Central neuropathic pain is found in spinal cord injury, multiple sclerosis, and some strokes. Fipomyalgia, a disorder of chronic widespread pain, is potentially a central pain disorder and is responsive to medications that are effective for neuropathic pain.4
Aside from diabetes (see Diabetic neuropathy) and other metabolic conditions, the common causes of painful peripheral neuropathies are herpes zoster infection, HIV-related neuropathies, nutritional deficiencies, toxins, remote manifestations of malignancies, genetic, and immune mediated disorders or physical trauma to a nerve trunk.
Neuropathic pain is common in cancer as a direct result of cancer on peripheral nerves (e.g., compression by a tumor), or as a side effect of chemotherapy, radiation injury or surgery.
The starting point for neuropathic pain is a lesion or dysfunction within the somatosensory system. Current knowledge regarding the mechanisms of neuropathic pain is incomplete and is biased by a focus on animal models of peripheral nerve injury.
Under normal circumstances, pain sensations are carried by unmyelinated and thinly myelinated nerve fibers, designated C-fibers and A-delta fibers respectively. After a peripheral nerve lesion, a neuroma may develop at the stump. The neurons become unusually sensitive and develop spontaneous pathological activity, abnormal excitability, and elevated sensitivity to chemical, thermal and mechanical stimuli. This phenomenon is called "peripheral sensitization".

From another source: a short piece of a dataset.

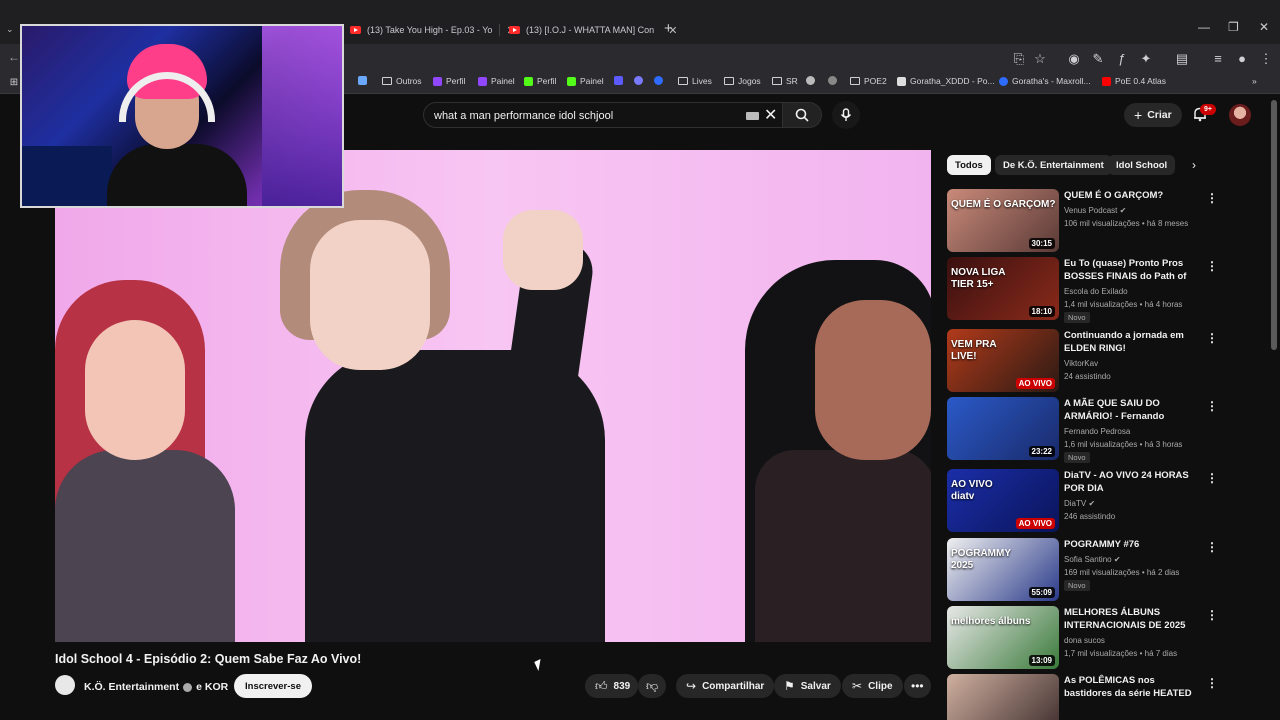  Describe the element at coordinates (846, 115) in the screenshot. I see `voice-search-button` at that location.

The dorsal horn neurons give rise to the spinothalamic tract (STT), which constitutes the major ascending nociceptive pathway. As a consequence of ongoing spontaneous activity arising in the periphery, STT neurons develop an increased background activity, enlarged receptive field and increased responses to afferent impulses, including normally innocuous tactile stimuli. This phenomenon is called central sensitization. Central sensitization has been proposed as an important mechanism of persistent neuropathic pain.

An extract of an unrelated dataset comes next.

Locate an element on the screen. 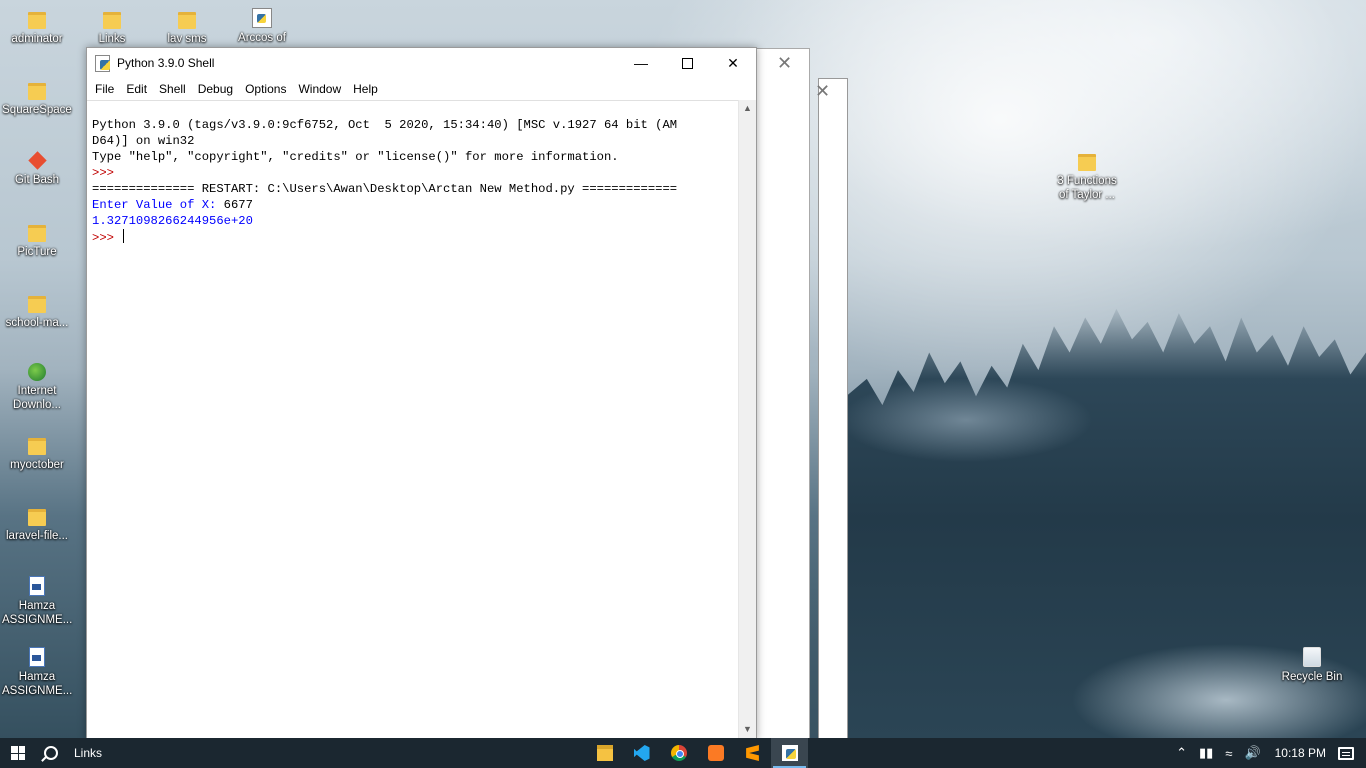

Other mechanisms, however, may take place at the central level after peripheral nerve damage. The loss of afferent signals induces functional changes in dorsal horn neurons. A decrease in the large fiber input decreases activity of interneurons inhibiting nociceptive neurons i.e. loss of afferent inhibition. Nociceptive pain can be described as the one that can occur in our everyday life as an aftermath of a simple insult or injury. The mechanism for such type of pain can be generated by transduction, which converts the stimulus into electrical activity in specialized nociceptive primary afferent nerves. Hypoactivity of the descending antinociceptive systems or loss of descending inhibition may be another factor. With loss of neuronal input (deafferentation) the STT neurons begin to fire spontaneously, a phenomenon designated "deafferentation hypersensitivity.”Non-neural glial cells may play a role in central sensitization. Peripheral nerve injury induces glial to releasing glial proinflammatory cytokines and glutamate which, in turn influence neurons.
Mechanisms at light-microscopic and submicroscopic levels
The phenomenon described above are dependent on changes at light-microscopic and submicroscopic levels. Aberrant regeneration, altered expression of ion channels, changes in neurotransmitters and their receptors as well as altered gene expression in response to neural input are at play.